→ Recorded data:
* * * * * * * * *
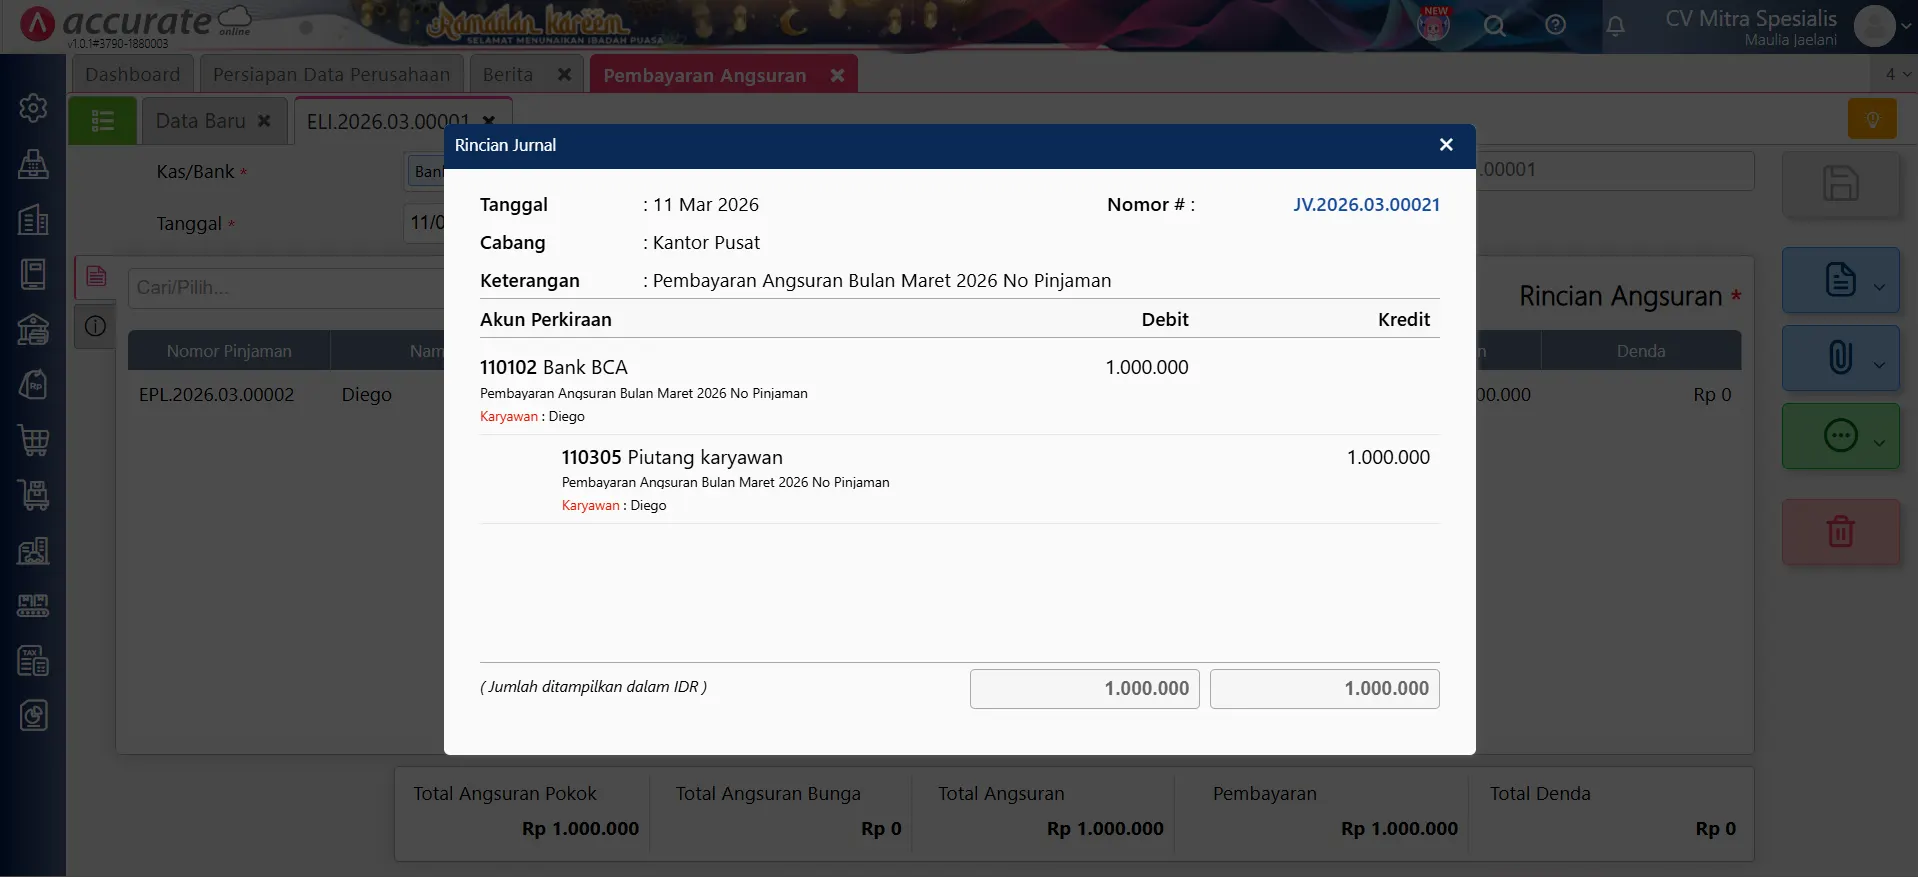1918x877 pixels.
Task: Click the green list view button
Action: (102, 121)
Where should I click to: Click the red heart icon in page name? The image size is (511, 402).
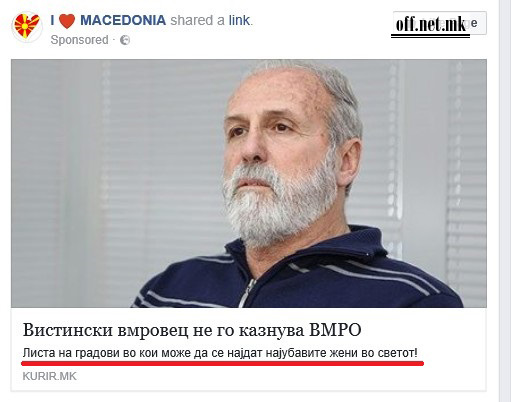point(67,21)
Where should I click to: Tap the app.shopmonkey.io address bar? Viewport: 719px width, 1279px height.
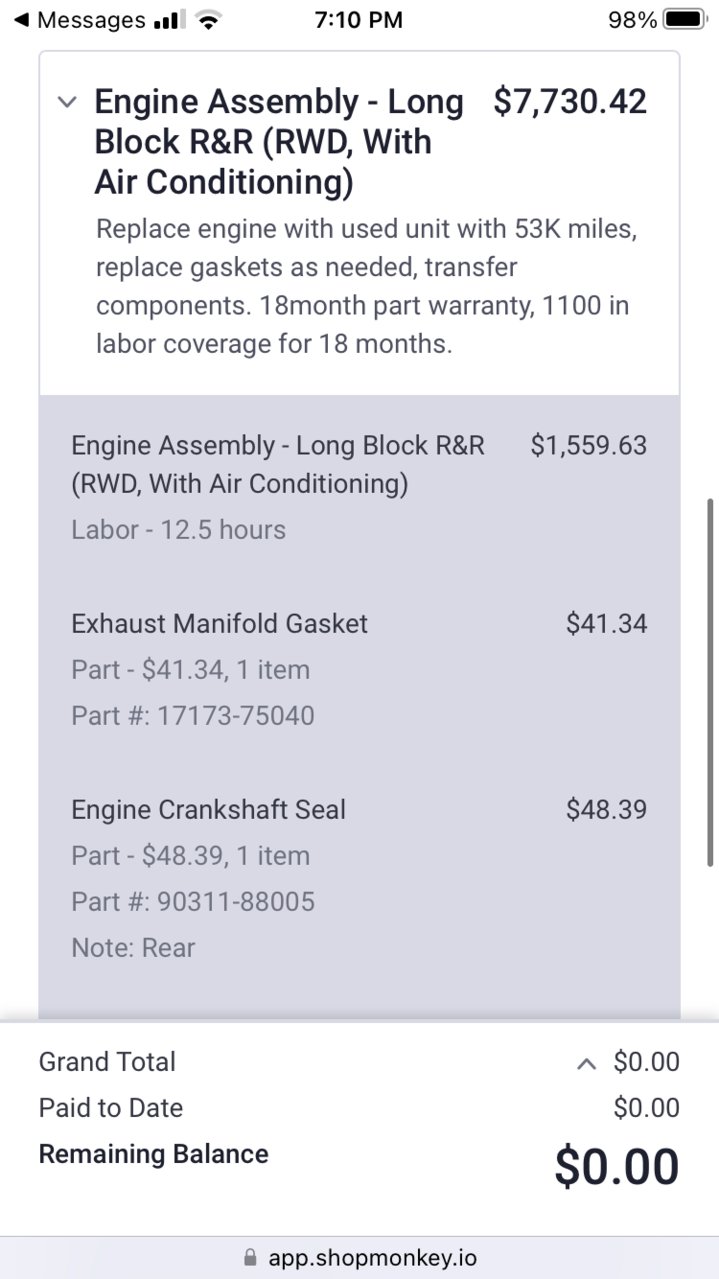359,1257
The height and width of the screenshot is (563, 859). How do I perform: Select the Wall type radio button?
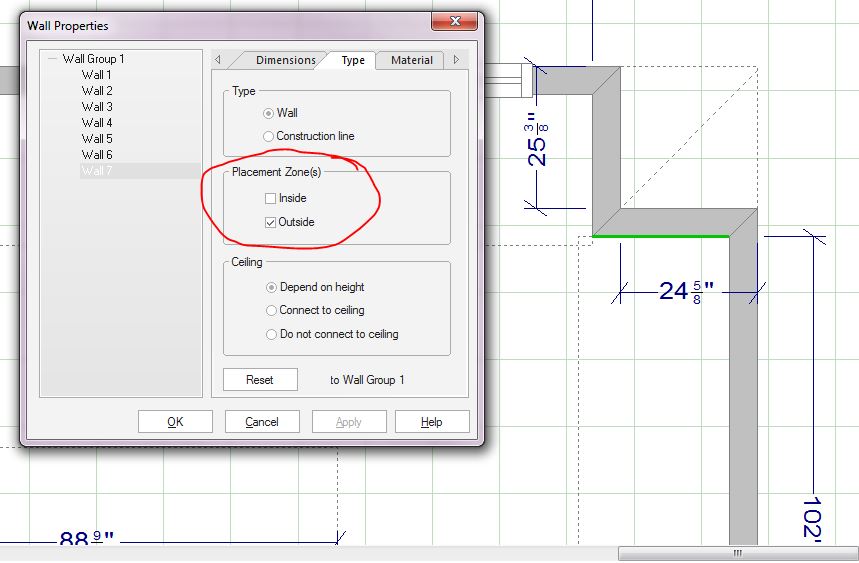268,113
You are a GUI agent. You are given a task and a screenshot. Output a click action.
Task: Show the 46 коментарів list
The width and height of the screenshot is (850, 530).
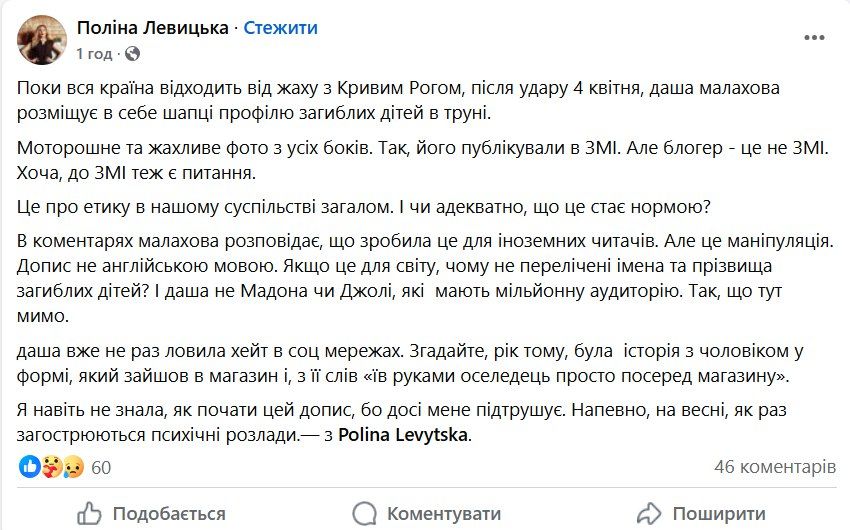(x=775, y=467)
* * * * * * * * *
→ INSTRUCTIONS TO FOLLOW:
Starting at the line that contains "Where should I click to: Click", write out every line through the end of the entries, both ends included, without any pictures.

→ RESPONSE:
Where should I click to: Click the red heart icon in page name? The image size is (511, 402).
point(67,21)
Where should I click to: Tap the app.shopmonkey.io address bar? Viewport: 719px width, 1279px height.
359,1257
The height and width of the screenshot is (563, 859). How do I perform: Select the Wall type radio button?
268,113
You are a GUI agent. You are given a task and a screenshot. Output a click action.
Task: Show the 46 коментарів list
The width and height of the screenshot is (850, 530).
(x=775, y=467)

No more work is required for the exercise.